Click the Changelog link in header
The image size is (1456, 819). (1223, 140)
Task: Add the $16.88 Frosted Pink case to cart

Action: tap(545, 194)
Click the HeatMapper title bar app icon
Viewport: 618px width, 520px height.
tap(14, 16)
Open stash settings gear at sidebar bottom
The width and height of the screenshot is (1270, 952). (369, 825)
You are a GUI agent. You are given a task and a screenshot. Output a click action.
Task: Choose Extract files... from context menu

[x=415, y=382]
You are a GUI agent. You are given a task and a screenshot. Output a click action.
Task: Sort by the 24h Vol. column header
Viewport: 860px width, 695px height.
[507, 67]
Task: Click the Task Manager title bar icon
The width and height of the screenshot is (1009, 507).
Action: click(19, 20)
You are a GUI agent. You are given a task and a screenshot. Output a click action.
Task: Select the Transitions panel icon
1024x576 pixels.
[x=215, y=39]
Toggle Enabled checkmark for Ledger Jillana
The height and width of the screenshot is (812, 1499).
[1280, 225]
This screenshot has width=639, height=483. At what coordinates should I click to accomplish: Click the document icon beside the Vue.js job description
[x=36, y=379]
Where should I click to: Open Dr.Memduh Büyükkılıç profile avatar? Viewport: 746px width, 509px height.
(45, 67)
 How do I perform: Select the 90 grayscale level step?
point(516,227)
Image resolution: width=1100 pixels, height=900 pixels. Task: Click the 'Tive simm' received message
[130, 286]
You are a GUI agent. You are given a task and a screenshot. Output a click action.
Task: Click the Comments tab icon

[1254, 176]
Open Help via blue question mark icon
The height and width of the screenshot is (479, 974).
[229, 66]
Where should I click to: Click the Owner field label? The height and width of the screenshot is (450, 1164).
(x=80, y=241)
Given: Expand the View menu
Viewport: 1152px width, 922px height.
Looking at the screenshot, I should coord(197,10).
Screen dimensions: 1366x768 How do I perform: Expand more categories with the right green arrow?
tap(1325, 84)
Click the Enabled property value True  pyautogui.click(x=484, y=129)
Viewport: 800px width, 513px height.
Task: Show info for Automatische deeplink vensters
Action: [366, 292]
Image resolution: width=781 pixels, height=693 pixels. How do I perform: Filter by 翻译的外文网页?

> DIRECTIONS FOR THIS TASK
Copy out everything from the start of the listing down through the line containing "[x=415, y=382]", with both ends included and every character unchanged.

> ANSWER TO THIS TASK
Click the Changelog link in header
The image size is (1456, 819). (1223, 140)
Task: Add the $16.88 Frosted Pink case to cart

Action: tap(545, 194)
Click the HeatMapper title bar app icon
Viewport: 618px width, 520px height.
tap(14, 16)
Open stash settings gear at sidebar bottom
The width and height of the screenshot is (1270, 952). (369, 825)
You are a GUI agent. You are given a task and a screenshot. Output a click action.
Task: Choose Extract files... from context menu

[x=415, y=382]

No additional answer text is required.